Section 10 .of the quoted taxing act imposes an income tax upon a corporation “ no matter how created or organized,” and when the record discloses, as it does in this case, that a gain and profit was realized through the acquisition and subsequent sale of real property by a corporation, the commissioner, it seems to the court, was obligated under the law to charge the profit to the corporate entity which in fact received it. See in this connection United States v. Flannery, 268 U. S. 98; Goodrich v. Edwards, 255 U. S. 527; Walsh v. Brewster, 255 U. S. 536.

*165The second contention that the plaintiff is entitled to a valuation of the realty involved as of the date of October 11, 1915, is, we think, without merit from the standpoint of fact. While testimony was adduced to prove an increase in value over the price paid for the lands by the plaintiff’s predecessor corporations, there is nothing in the record to sustain a finding that the plaintiff parted with the established valuation as of October-11, 1915, when the lands were acquired by it.

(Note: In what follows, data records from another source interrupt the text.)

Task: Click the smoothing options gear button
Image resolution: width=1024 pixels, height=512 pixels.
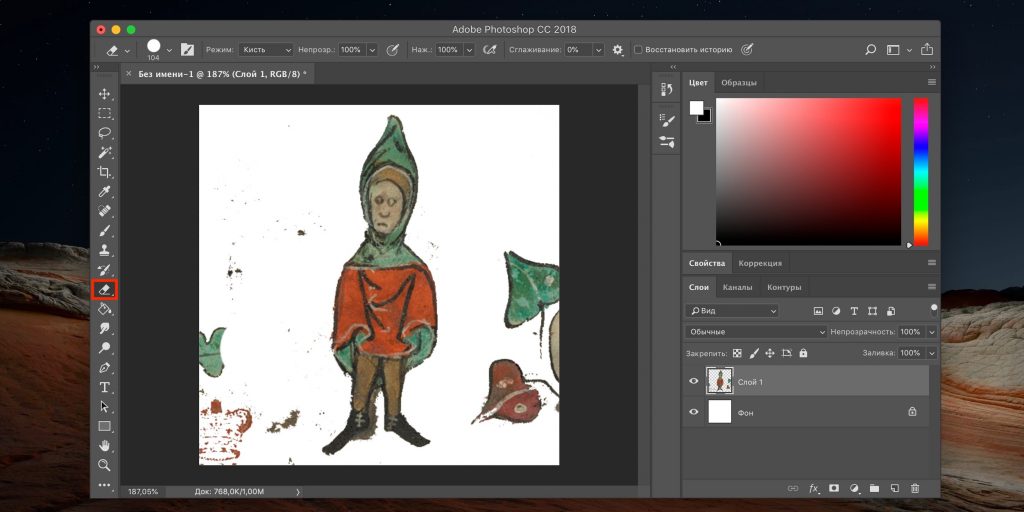Action: point(617,49)
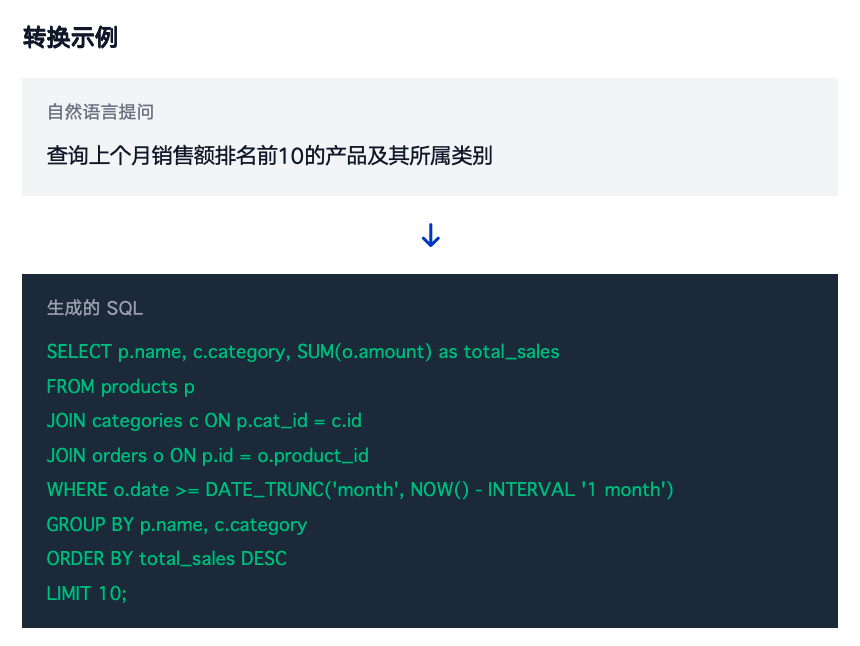The width and height of the screenshot is (860, 646).
Task: Click c.id in the categories join
Action: 347,421
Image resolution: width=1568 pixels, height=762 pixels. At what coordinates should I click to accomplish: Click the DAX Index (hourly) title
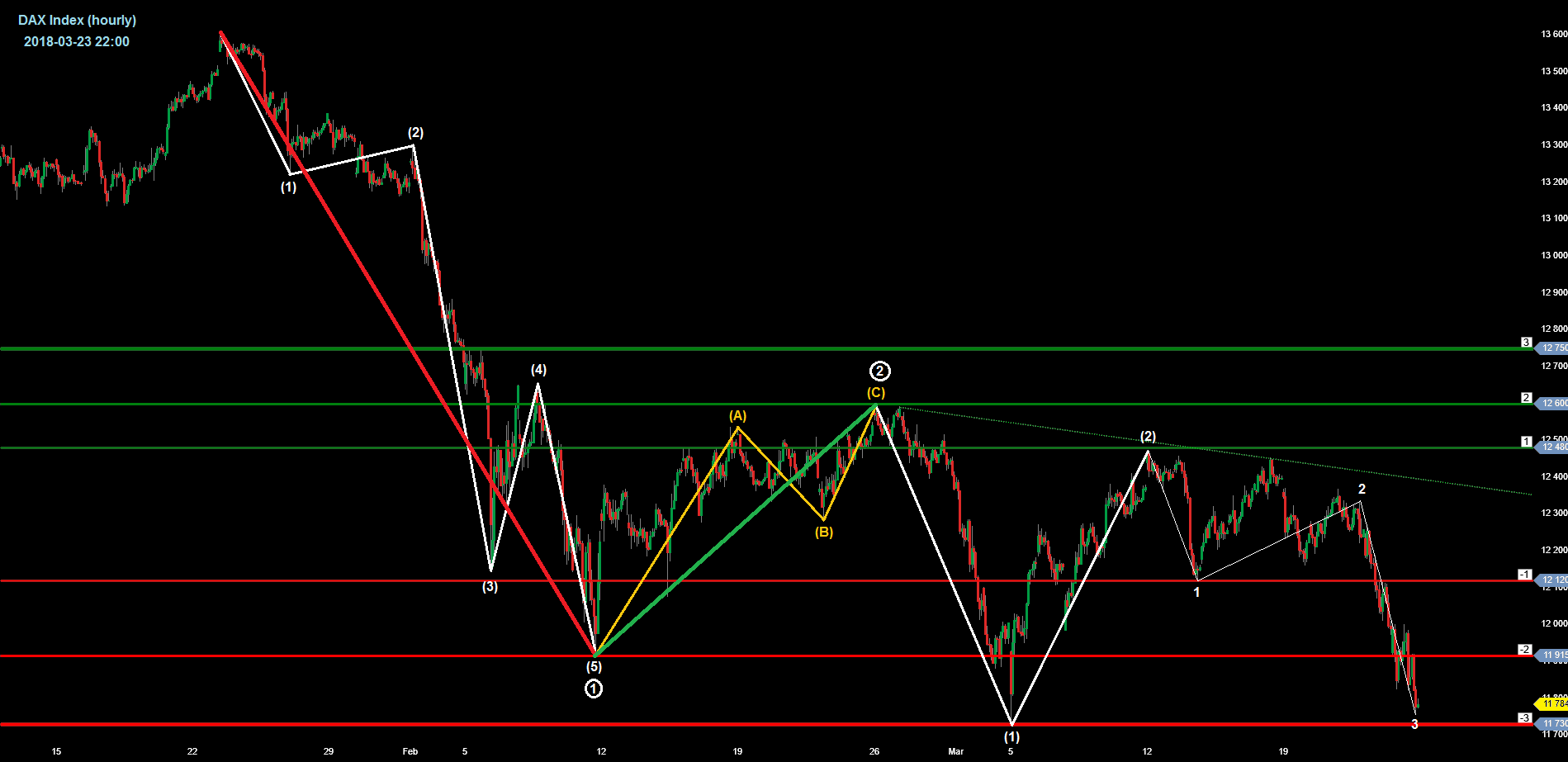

The plaintiff carried upon its books all the parcels of land at their original cost price, and while this, of course, is not conclusive as to value, it is most persuasive of the fact that what plaintiff did at the time was to acquire the lands at the stated price. In addition to this, the plaintiff in purchasing the assets of its two predecessor corporations issued its own capital stock dollar for dollar for the outstanding stock of the two predecessor corporations, and it is impossible to segregate from the transaction and find as a fact that the plaintiff paid more than the amount charged upon its books for the land. This amount was the amount carried on the books of the Seaboard Air Line Railway, the original purchaser of the stock, and the agreement indicates clearly that the plaintiff accepted its predecessors’ valuation of assets, and paid accordingly.

The petition will be dismissed. It is so ordered.

Sinnott, Judge; Green, Judge; Moss, Judge; and Graham, Judge, concur.